Transcript
HostWe see these videos all the time now of robots that look just like people, walking through aisles and picking up bins. It feels like the future is finally here, but I have to wonder if it's all for show. I mean, why do we need a robot with two legs and two arms just to move a box from a shelf to a truck?
GuestIt comes down to how we built our world. We didn't build warehouses for machines; we built them for us. Think about all the little things we do without even thinking. We step over a fallen piece of wood, we reach onto a high shelf, or we squeeze through a narrow gap between two carts. Most robots in factories today are just boxes on wheels. They're great on a flat, open floor, but as soon as they hit a single step or a bit of clutter, they're stuck. A robot with legs can go anywhere a person can. It can use the same stairs and the same doors. That means a company doesn't have to rebuild its whole building just to use a new tool. They just drop the robot in and it gets to work using the paths we already made.
HostBut surely wheels are easier to deal with in the long run. My car doesn't have to think about how to stand up. It feels like we're making things much harder than they need to be by choosing legs.
GuestYou're right that it's much harder. Walking is a constant battle. When you or I stand still, we don't think about it, but our brains and muscles are doing a ton of work to keep us from falling over. These robots have to do the same. They have dozens of small motors that are constantly firing, making tiny shifts to keep their weight centered. If the robot stops thinking for a split second, it falls. And that's where the energy problem starts. A wheeled robot can just lock its brakes and sit there using almost no power. A two-legged robot uses a lot of juice just to stay upright and not faceplant into the concrete. It's burning fuel even when it's standing still.

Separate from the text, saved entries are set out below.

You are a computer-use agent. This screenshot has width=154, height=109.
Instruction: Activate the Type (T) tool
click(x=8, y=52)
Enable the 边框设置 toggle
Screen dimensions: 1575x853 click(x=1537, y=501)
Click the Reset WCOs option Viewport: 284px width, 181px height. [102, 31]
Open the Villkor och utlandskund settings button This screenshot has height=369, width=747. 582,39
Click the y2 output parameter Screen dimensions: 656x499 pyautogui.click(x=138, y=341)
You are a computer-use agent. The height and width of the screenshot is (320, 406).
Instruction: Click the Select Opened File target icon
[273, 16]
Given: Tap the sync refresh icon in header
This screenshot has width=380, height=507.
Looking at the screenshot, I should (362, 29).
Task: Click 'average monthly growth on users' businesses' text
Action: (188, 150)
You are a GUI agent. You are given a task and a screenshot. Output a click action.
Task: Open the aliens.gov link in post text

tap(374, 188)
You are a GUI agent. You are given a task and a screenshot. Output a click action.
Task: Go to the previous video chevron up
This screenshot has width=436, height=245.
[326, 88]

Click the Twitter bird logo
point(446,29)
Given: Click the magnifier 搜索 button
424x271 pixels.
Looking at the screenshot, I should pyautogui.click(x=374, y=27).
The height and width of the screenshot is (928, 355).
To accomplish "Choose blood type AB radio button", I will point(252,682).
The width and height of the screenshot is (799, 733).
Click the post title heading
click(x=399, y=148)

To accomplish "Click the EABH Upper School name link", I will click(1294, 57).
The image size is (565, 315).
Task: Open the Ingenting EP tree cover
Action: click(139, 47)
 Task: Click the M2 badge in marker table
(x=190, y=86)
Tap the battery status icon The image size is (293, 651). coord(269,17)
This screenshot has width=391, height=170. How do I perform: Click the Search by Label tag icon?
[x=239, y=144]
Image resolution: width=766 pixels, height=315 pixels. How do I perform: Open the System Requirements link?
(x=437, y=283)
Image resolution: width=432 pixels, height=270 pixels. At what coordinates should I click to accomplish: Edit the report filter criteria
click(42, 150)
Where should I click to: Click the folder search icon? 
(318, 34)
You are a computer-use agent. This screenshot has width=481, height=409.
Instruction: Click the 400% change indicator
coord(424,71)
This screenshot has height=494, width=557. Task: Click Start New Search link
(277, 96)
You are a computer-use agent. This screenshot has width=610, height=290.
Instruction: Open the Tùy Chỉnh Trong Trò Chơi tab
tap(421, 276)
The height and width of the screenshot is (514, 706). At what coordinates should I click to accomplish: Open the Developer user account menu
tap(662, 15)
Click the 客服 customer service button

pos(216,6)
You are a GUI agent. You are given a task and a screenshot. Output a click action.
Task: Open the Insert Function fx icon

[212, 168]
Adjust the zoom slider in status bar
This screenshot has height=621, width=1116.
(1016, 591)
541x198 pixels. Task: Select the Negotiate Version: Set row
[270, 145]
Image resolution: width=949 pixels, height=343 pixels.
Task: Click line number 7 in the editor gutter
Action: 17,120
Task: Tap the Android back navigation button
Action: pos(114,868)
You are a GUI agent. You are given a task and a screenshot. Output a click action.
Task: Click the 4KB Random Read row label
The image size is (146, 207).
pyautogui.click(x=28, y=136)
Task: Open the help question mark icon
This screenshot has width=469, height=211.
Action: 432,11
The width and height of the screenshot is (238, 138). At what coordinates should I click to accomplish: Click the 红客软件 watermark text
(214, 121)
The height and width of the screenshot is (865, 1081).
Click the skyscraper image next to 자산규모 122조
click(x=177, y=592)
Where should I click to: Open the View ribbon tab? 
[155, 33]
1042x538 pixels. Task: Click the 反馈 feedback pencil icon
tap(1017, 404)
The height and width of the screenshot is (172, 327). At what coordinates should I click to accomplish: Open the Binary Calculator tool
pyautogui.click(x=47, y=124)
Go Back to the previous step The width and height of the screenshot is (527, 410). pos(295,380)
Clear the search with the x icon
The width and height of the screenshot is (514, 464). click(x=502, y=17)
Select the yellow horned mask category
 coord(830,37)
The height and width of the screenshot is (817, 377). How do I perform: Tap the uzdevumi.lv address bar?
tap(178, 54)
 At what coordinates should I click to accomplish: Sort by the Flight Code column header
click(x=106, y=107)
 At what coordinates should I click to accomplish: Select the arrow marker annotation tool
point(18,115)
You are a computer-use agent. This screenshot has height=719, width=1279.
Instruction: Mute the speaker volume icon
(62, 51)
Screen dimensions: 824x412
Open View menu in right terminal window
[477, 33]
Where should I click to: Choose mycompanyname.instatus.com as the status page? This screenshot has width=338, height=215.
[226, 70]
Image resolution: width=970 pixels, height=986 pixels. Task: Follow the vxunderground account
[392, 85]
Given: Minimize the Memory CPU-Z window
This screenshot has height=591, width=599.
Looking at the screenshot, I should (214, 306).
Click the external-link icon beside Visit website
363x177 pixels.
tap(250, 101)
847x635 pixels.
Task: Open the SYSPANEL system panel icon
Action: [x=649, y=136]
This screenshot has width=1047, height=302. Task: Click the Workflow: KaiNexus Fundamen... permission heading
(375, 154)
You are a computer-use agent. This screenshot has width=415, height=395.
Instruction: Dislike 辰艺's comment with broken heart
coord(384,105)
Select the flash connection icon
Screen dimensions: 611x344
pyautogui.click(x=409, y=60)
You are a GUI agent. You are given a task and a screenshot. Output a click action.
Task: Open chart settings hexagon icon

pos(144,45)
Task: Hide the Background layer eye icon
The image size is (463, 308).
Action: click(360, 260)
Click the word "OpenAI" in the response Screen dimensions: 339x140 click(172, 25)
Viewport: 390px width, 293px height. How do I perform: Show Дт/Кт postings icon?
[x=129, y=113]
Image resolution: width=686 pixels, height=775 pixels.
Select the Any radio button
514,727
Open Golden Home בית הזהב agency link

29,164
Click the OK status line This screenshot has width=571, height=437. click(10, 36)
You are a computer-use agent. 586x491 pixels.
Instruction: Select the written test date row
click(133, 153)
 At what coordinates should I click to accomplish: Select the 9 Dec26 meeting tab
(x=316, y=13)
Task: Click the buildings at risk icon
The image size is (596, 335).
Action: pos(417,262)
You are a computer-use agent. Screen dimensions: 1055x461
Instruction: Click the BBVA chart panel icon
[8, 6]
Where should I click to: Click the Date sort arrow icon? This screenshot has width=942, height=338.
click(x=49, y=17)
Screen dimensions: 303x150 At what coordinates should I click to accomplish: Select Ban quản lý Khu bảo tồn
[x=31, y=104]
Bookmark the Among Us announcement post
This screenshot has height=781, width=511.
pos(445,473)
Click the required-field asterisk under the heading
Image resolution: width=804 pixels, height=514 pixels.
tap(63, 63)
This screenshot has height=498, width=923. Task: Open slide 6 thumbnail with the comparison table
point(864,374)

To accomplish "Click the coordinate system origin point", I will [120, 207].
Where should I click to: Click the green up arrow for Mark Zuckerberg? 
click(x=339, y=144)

HostSo even when it's just waiting for the next job, it's draining its life away? That seems like a huge waste of power. Why can't we just give them a much bigger battery so they can last a full day?
GuestThat's the big trap. It's a loop that's hard to break. If you want the robot to work for eight hours, you need a bigger battery. But a bigger battery is heavy. Now the robot has to carry that extra weight. To move that weight, the legs need to be stronger, which means the motors have to be bigger. Bigger motors eat more power, so now that big battery you just added doesn't last eight hours anymore. It might only last four because the robot is so heavy now. If you add even more battery to fix that, the robot gets so heavy it can barely move or it might even break its own joints. Most of these bots only get a few hours of real work before they have to go back to the wall to charge.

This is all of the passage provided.